なぜ今、熱中症対策の義務化が必要なのか?
近年、夏季の気温上昇に伴い、職場での熱中症による労働災害が多発しています。厚生労働省によると、全国の職場で熱中症になった人は年間で1195人にのぼり、そのうち30人が死亡するという深刻な状況です。特に建設業や製造業など、屋外や高温環境下での作業が多い業種では、熱中症のリスクが高くなっています。
熱中症は、初期症状に気づかず放置すると重症化する恐れがあります。初期対応の遅れを防ぎ、労働者の命を守るため、より具体的で強制力のある熱中症対策が求められるようになったのです。
2025年6月からの変更点:改正労働安全衛生規則とは?
2025年6月1日に施行される改正労働安全衛生規則では、事業者は以下の熱中症対策を講じることが義務付けられます。
- 熱中症のリスクアセスメントの実施: 作業環境の暑さ指数(WBGT)を測定し、作業内容や時間、労働者の健康状態などを考慮して、熱中症のリスクを評価します。

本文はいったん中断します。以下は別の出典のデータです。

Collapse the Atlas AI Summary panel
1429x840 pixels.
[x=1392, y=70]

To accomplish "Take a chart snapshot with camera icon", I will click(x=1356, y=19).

- 作業環境の改善: 冷房設備の設置、遮熱対策、通気性の確保など、作業環境の温度を下げるための対策を実施します。
- 休憩時間の確保: 作業時間に応じて適切な休憩時間を設け、涼しい場所で体を休めることができるようにします。
- 水分・塩分補給の促進: 労働者に対し、こまめな水分・塩分補給を促し、必要な飲料や塩分タブレットなどを提供します。
- 健康管理の実施: 労働者の健康状態を把握し、熱中症のリスクが高い労働者に対しては、作業内容の変更や配置転換などの措置を講じます。
- 教育・訓練の実施: 労働者に対し、熱中症の予防方法、初期症状、応急処置などを教育・訓練します。
- 連絡体制の整備: 熱中症の疑いがある労働者を発見した場合の連絡体制を整備し、迅速な対応ができるようにします。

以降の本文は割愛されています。